Dari awal, kalau Anda tinggal di sini, Anda pasti tahu kalau perjalanan hidup si Antimati sangatlah aneh. Kabarnya, ia lahir dari rahim pelacur dan segera digelontorkan ke tempat sampah. Semalam bertahan atas dingin dan serbuan nyamuk dan semut-semut kecil, Mugeni ditemukan Yu Nah. Normalnya, bayi sekecil itu pasti mati, tetapi ia tidak. Ia bisa bertahan dengan suara tangis yang masih juga terdengar kencang hingga subuh berikutnya. Sejak hari itu, bayi Mugeni mendapat jalan untuk hidup lebih lama.
Zaman pembantaian berdarah pada tahun 1960-an, waktu masih SD, Mugeni jatuh dari pohon gara-gara ingin tahu orang membuang puluhan mayat dari truk. Ia jatuh dan mengeluarkan suara yang begitu keras, seakan-akan tulang-belulang anak itu pastilah remuk, tetapi malah bisa bangkit begitu saja. Seakan baru terempas ke tumpukan kapuk. Kepalanya memang berdarah, tangannya juga berdarah, tetapi ia segar bugar.
Sejak itu, fenomena-fenomena aneh Mugeni alami. Ia masih hidup walau tersengat listrik tegangan tinggi. Ia hidup walau terseret arus sungai empat hari empat malam— padahal teman-temannya tewas. Ia hidup walau sepedanya ditabrak truk dan terperosok beberapa puluh meter jauhnya ke dasar jurang di tikungan dekat perbatasan desa. Masa remaja, Mugeni dikeroyok banyak preman, dibacok sana-sini, dikepruk batu-batu, kayu, tongkat, segala macam benda, bahkan disayat lehernya. Ia berdarah-darah, namun rasa sakit sudah jadi saudara dan dia tetap tidak mati.
Lama-lama, waktu menggiring Mugeni ke kesombongan. Dulu ia berdarah. Setelah transaksi dengan malaikat, tidak ada sepercik pun darah. Ia kebal. Entah berapa jawara tunduk. Satu kemenangan, satu level nama Mugeni semakin dikenal. Hingga dua puluh tahun lalu, ia mengalahkan semua jawara. Sampai kini, belum ada yang menggantikan posisinya.
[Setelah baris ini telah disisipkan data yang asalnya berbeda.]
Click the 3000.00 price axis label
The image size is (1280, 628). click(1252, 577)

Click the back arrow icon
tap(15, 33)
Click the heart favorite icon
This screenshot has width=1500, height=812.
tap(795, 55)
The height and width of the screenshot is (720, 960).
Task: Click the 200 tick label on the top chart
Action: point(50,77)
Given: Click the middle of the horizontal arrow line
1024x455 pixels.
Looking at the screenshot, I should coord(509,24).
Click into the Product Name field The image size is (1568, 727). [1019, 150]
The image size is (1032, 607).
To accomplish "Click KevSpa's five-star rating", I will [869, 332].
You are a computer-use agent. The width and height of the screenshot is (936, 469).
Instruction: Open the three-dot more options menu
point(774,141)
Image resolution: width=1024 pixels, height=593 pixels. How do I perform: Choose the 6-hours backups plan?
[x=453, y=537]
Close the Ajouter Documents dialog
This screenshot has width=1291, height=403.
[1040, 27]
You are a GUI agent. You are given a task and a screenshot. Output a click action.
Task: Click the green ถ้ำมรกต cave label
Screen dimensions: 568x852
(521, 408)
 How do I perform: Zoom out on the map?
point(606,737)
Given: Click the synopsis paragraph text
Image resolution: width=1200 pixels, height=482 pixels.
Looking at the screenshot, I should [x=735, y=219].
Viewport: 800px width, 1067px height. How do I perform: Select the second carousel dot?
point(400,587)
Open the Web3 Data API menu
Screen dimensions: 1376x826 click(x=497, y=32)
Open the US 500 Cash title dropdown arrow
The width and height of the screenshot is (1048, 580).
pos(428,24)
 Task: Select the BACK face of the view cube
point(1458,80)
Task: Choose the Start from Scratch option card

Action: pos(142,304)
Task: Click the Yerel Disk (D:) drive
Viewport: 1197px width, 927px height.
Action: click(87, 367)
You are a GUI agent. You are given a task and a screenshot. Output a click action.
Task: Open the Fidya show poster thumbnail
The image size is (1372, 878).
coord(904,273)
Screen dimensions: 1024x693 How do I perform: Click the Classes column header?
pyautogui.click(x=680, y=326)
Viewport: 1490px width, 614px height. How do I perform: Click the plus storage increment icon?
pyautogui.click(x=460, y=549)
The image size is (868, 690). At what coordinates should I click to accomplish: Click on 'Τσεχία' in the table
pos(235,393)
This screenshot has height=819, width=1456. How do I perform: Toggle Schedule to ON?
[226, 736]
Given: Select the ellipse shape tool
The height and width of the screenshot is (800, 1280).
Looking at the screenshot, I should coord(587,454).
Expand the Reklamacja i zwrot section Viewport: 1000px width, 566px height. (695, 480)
"Mereka tidak ada apa-apanya," katanya angkuh. "Memang kuat, tapi bisa mati tak berdaya. Sedang saya, tidak mati sampai kiamat. Sengaja, biar tahu betapa tangan Tuhan juga tidak ada apa-apanya!"
Sungguh kurang ajar.
Orang-orang heran, apa yang Mugeni cari dari kekebalannya? Ia memang kuat dan mungkin tidak mati sampai kiamat. Ketika kiamat terjadi, mungkin ia sudah sangat tua, meski masih kebal. Menjelang kematiannya, bukankah segalanya hilang dalam sekejap?
Ketika Yu Nah menjelaskan soal hilangnya segala sesuatu saat hari kiamat padanya —tentu dengan hati-hati, karena beliau tahu perkara ini lain dari gosip kacangan Bakir dan kawan-kawan—dengan tujuan agar Mugeni mau menikah dan memberinya cucu, si Antimati tak pernah menjawab.
Sampai di sini, mungkin Anda—atau siapa pun—kaget. Tetapi, baik Yu Nah, Bakir, dan Togog tidak mungkin tahu, karena mereka tidak membaca cerita pendek ini. Sejak awal, ketika jatuh dari pohon itu, sesuatu di selangkang Mugeni terbentur batu. Ia tak akan pernah bisa membuat anak. Tapi, demi apa pun yang ia raih, demi kisah transaksi maut legendaris itu, ia tidak rela rahasianya terbongkar. Bagi Mugeni, sejarah jauh lebih penting ketimbang anak cucu. [ ]
Gempol, 2016-2018
KEN HANGGARA lahir di Sidoarjo, 21 Juni 1991. Menulis puisi, cerpen, novel, esai, dan skenario FTV. Karya-karyanya terbit di berbagai media. Buku terbarunya Museum Anomali (Unsa Press, 2016), Babi-Babi Tak Bisa Memanjat (Basabasi, 2017), Negeri yang Dilanda Huru-Hara (Basabasi, 2018), dan Dosa di Hutan Terlarang (Basabasi, 2018).